Cross-repo packets.

A packet is a reviewable Markdown record (and, when needed, an artifact bundle) that one repo creates and another imports. It is the main 3Notch flow.

Create

$ notch packet create \
  --title "Brand handoff" \
  --summary "Launch-page context for the brand repo." \
  --to-agent codex \
  --to-repo ../brand-site \
  --file mascot.jpg:asset \
  --file showcase.html:source \
  --next-steps "Build apps/brand-site/ using showcase.html as the layout and mascot.jpg in the hero."

The packet is written to .notch/outbox/. When --file is used, it lands as a folder containing packet.md, manifest.json, and copied bytes under artifacts/, preserving each file's project-relative path. Without --file, it lands as a single .md file.

Recipient fields (--to-agent, --to-person, --to-repo) label intent. They do not authenticate or deliver anything — local filesystems and your own transport (scp, rsync, iCloud, Tailscale, email, git) move the bytes.

File vs reference

Append :asset, :source, :reference, or :output to a --file arg to tag its purpose. Default is asset; when unsure, omit the suffix. Common human labels like :favicon, :icon, :logo, :image, and :screenshot are accepted as asset.

Preview before import

$ notch packet preview <packet-id>

Preview shows the agent-visible content plus an artifact table (path, short SHA-256, byte size) and re-runs the scanner against the markdown so newer rules can flag older packets.

Import

$ notch packet import ../source/.notch/outbox/<packet-folder>/packet.md
$ notch packet list --inbox
$ notch packet show <packet-id> --inbox

Import writes a copy to .notch/inbox/. If the source is a packet folder, every artifact is re-hashed against manifest.json and the packet's frontmatter; a mismatch raises NOTCH_ARTIFACT_HASH_MISMATCH and nothing lands in the inbox.

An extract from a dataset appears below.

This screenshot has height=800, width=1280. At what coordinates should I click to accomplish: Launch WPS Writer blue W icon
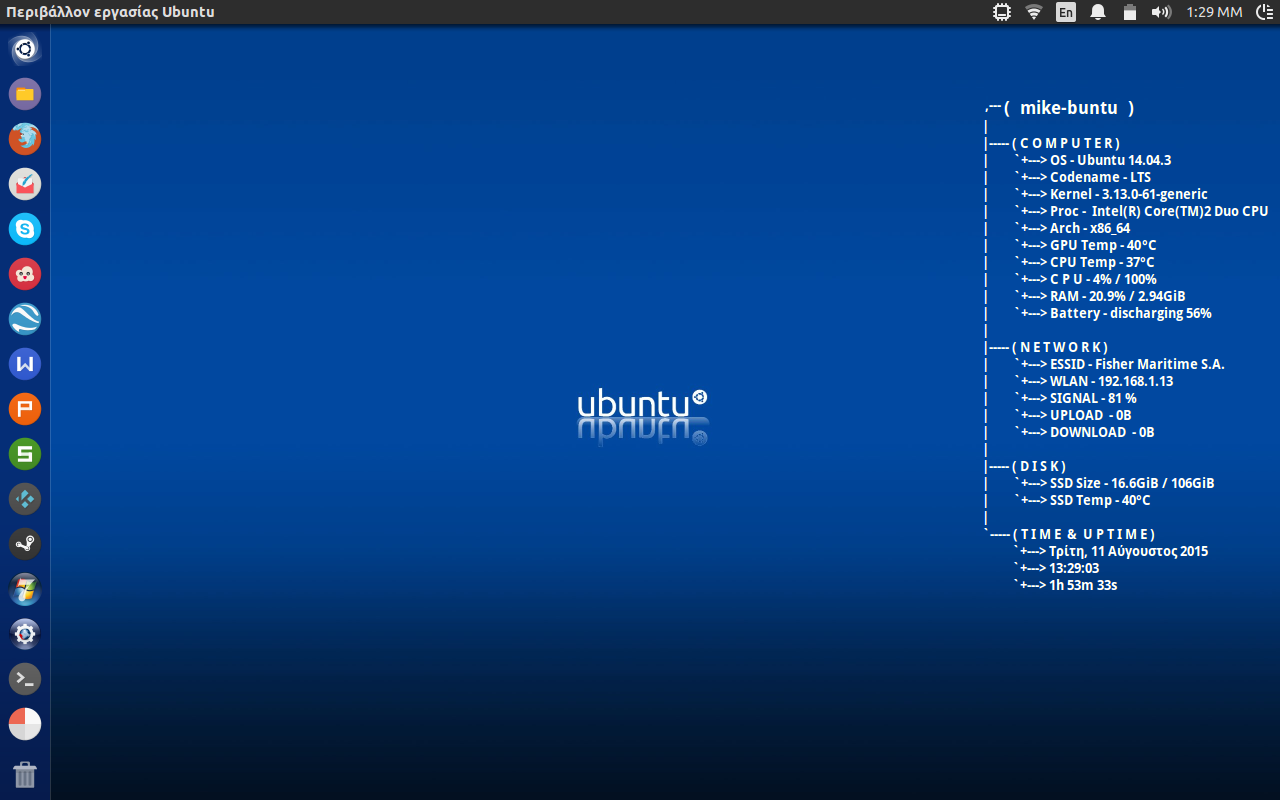click(x=25, y=364)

Imported packet folders are sealed. To change context, author a successor with --supersedes <id> or a typed reply with notch reply. Never edit an inbox packet in place.

Cross-machine

When the destination is on a different machine, pack the folder into a deterministic .notchpkt archive, move it through any channel you already use, and unpack on the other side:

$ notch packet pack <packet-id>          # → <packet-id>.notchpkt in $CWD
$ notch packet unpack <packet-id>.notchpkt

--output - writes the archive to stdout for piping; notch packet unpack - reads from stdin.